Alain Robbe-Grillet wrote the screenplay L'Année dernière à Marienbad, which was directed by Alain Resnais and released in 1961. L'Immortelle is Robbe-Grillet's first film as director, and is perhaps less opaque than expected. The, er, action takes place in Istanbul, where a French teacher, N (Jacques Doniol-Valcroze) meets the alluring and mysterious Lale (Françoise Brion), who has other names.

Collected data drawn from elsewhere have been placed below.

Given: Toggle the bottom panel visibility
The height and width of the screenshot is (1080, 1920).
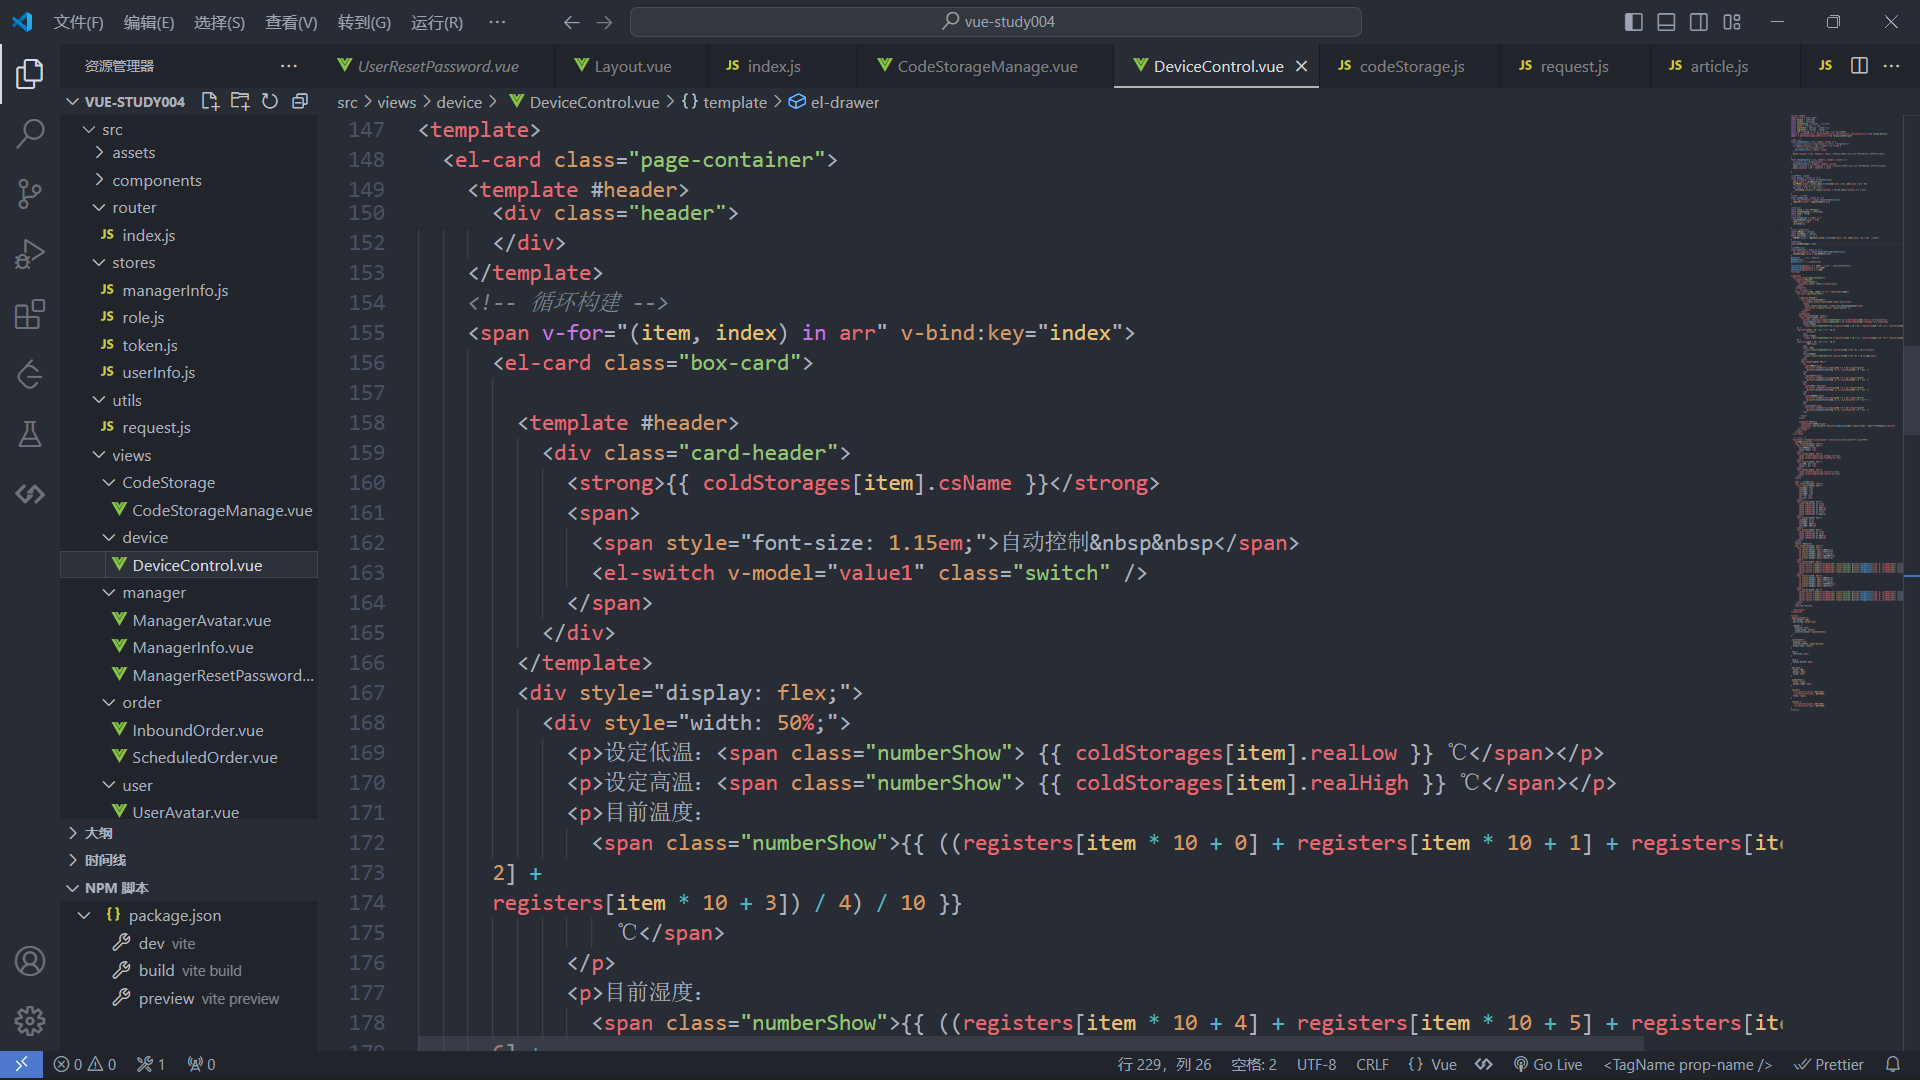Looking at the screenshot, I should click(1666, 22).
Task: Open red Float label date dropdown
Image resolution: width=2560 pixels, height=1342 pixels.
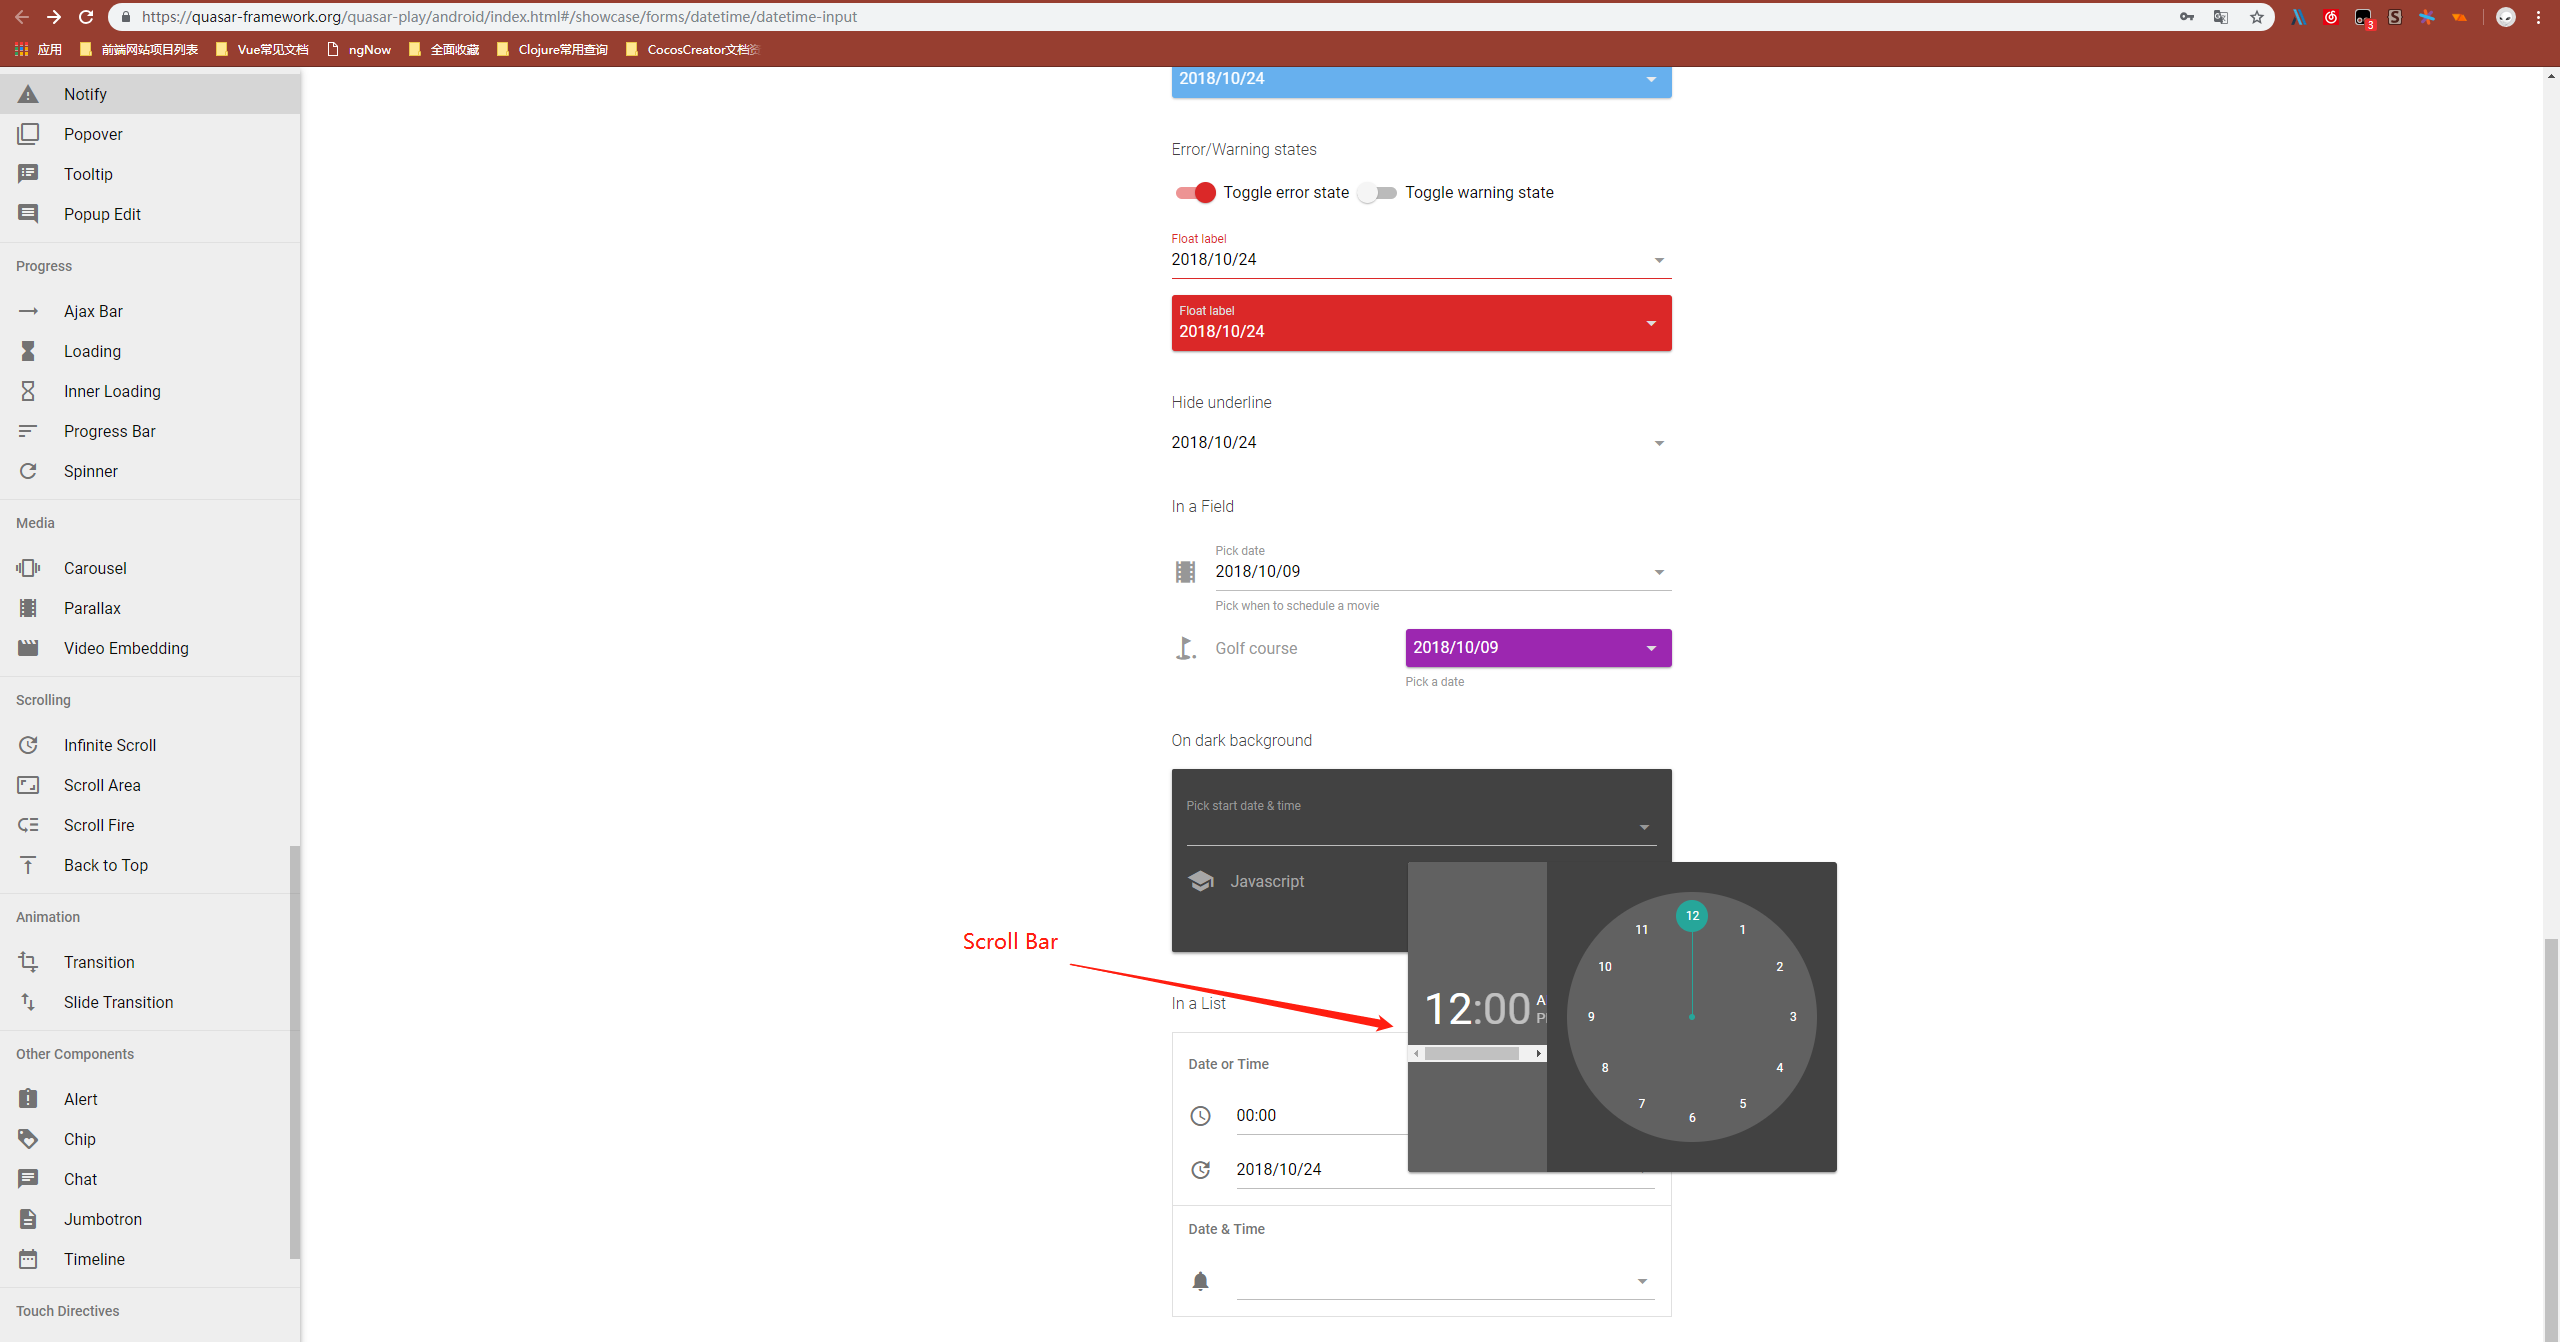Action: pos(1651,323)
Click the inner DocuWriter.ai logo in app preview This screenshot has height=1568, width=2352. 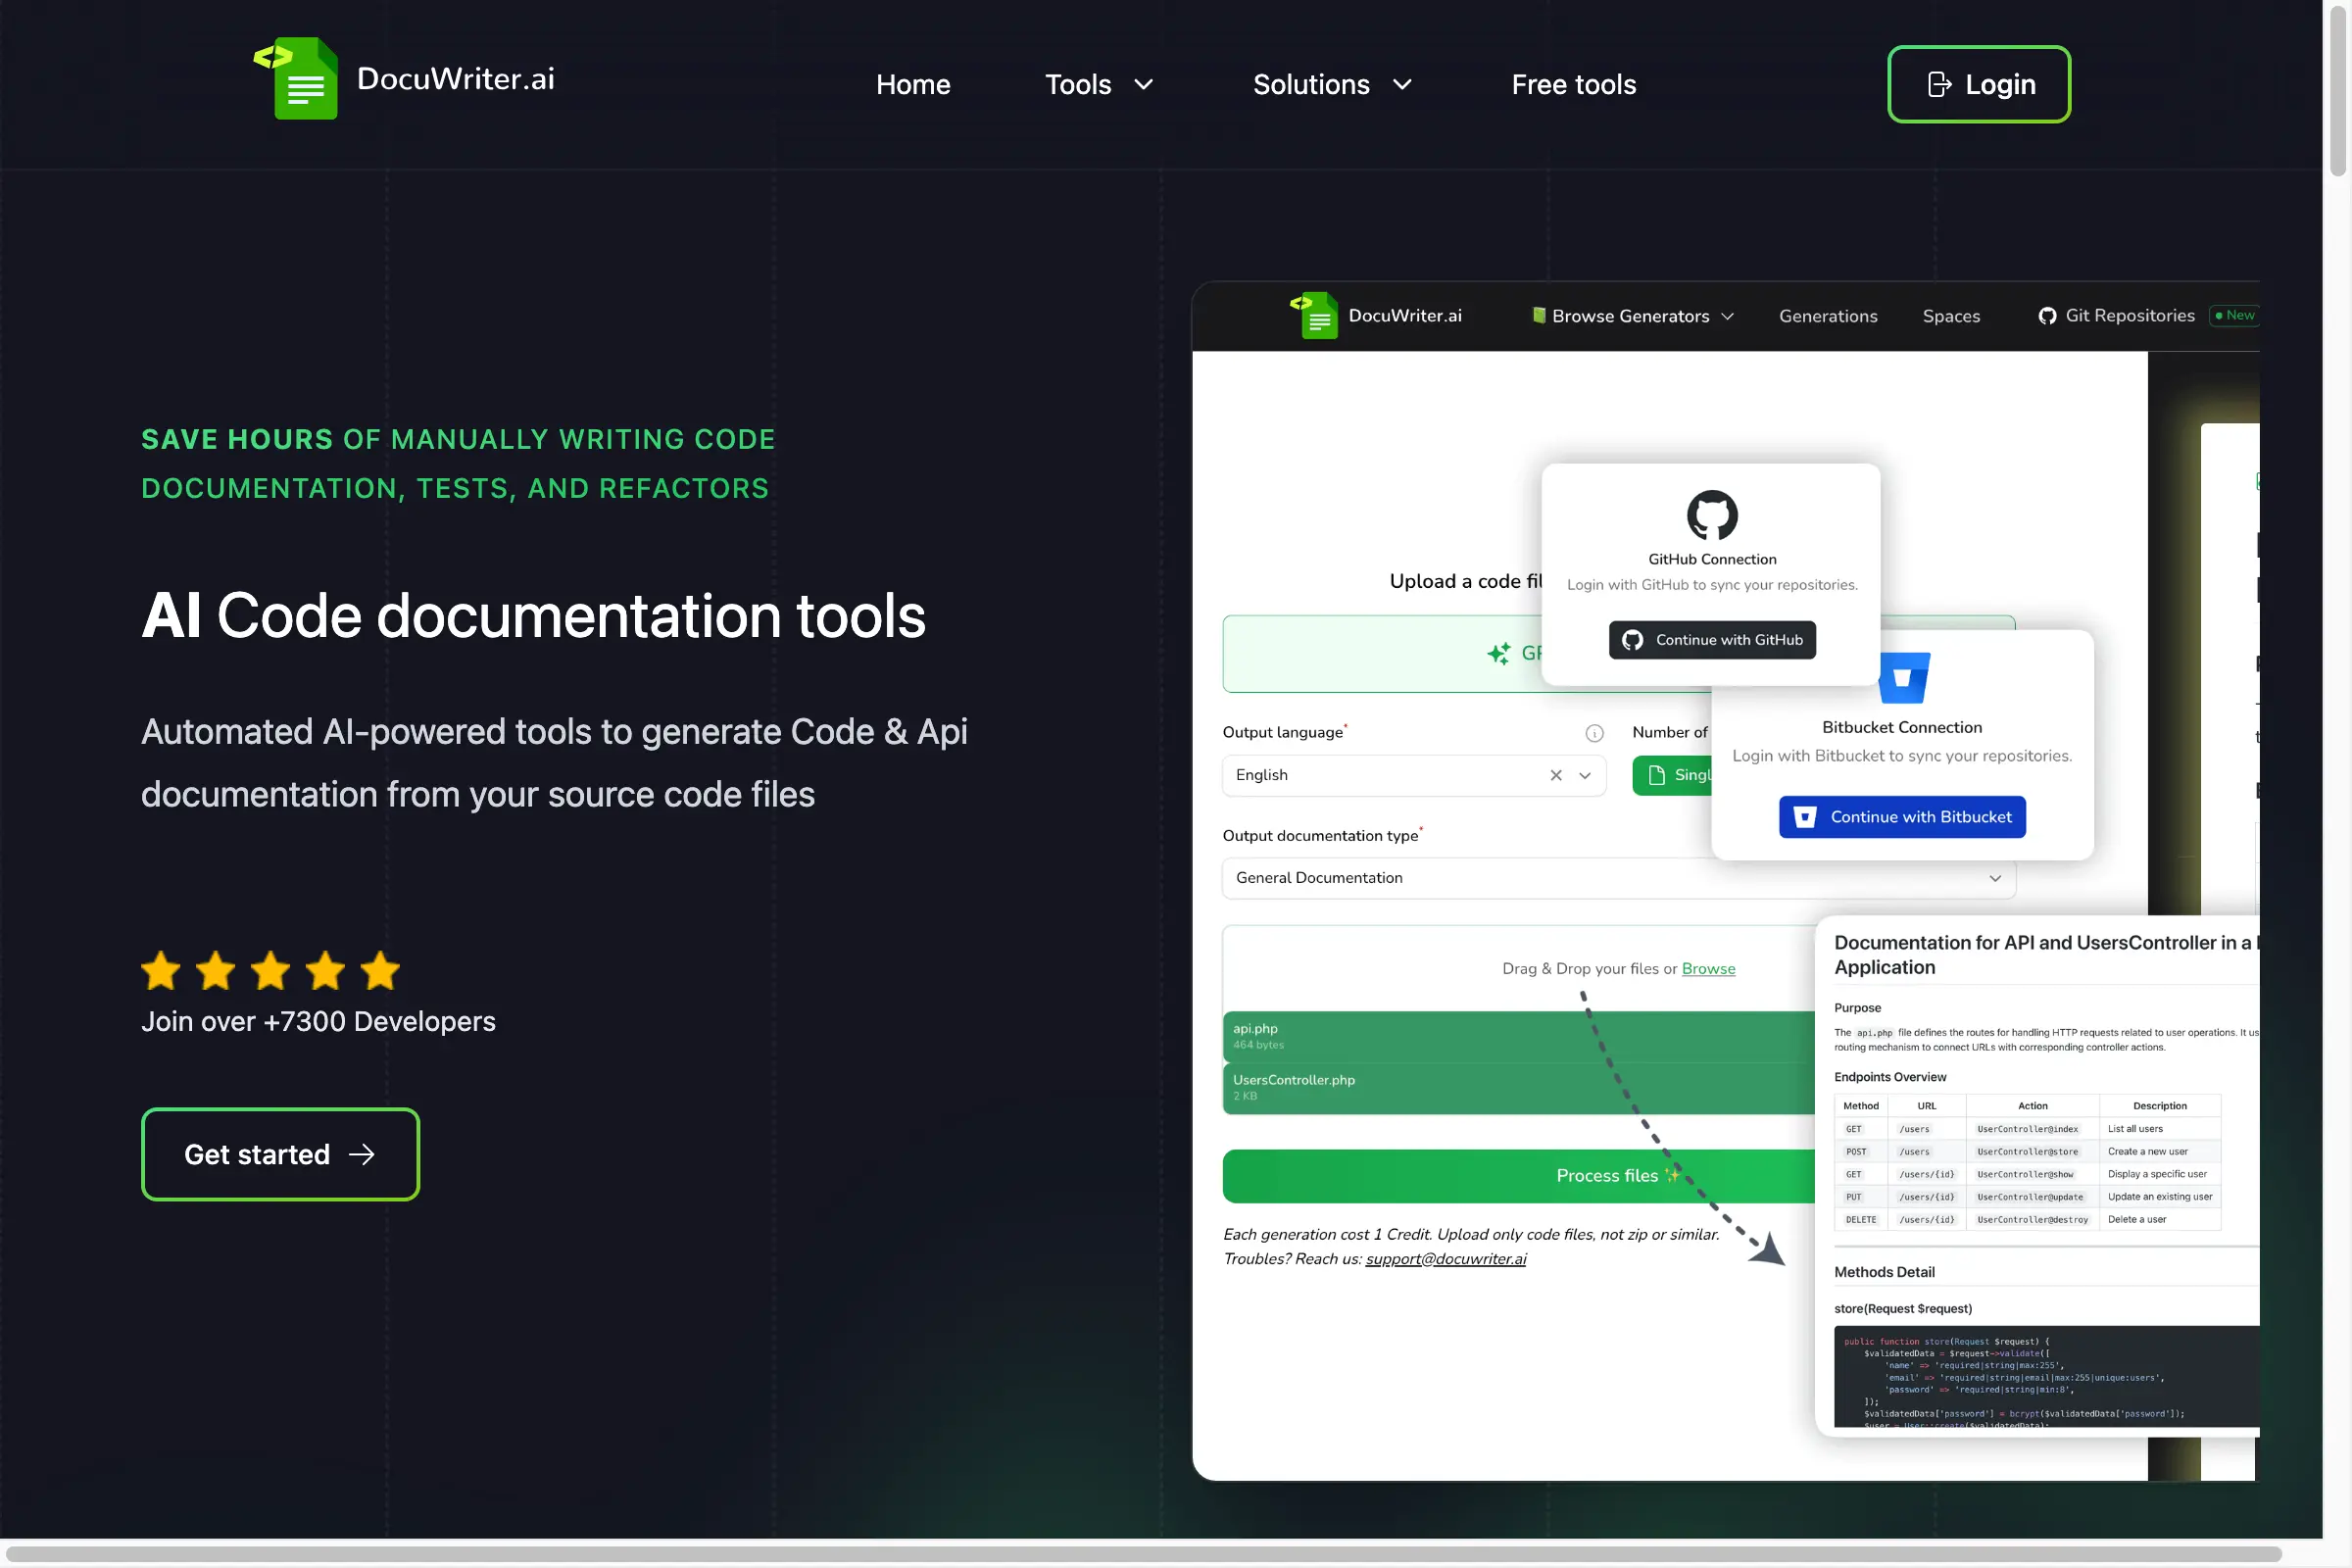click(1315, 316)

Lale (which mean 'tulip') becomes N's guide and his lover, although she is elusive. She disappears and he looks for her, eventually finds her, although she dies in a car crash after seeing a dog belonging (it appears) to one of the men who have been trailing the couple. N. dreams, and dreams, and drives a car, visiting the same spot as where Lale dies, and he too crashes and dies. A haunting film.
Penelope Houston of The Spectator called this film 'pretentious' but with a 'hypnotic allure', which gives me pause for thought. There's pretentiousness and pretentiousness, let's not forget: any true artist of any nature should aim for pretention because it's designed to reach beyond the conventional, beyond the tedious norm, exploring new territories; but then, there are the pretentions of cranks, phonies and cod-philosophers such as the justifiably forgotten and wilfully unacademic Colin Wilson. Robbe-Grillet, on another very different hand, is a brilliant writer and brilliant film maker who will live on.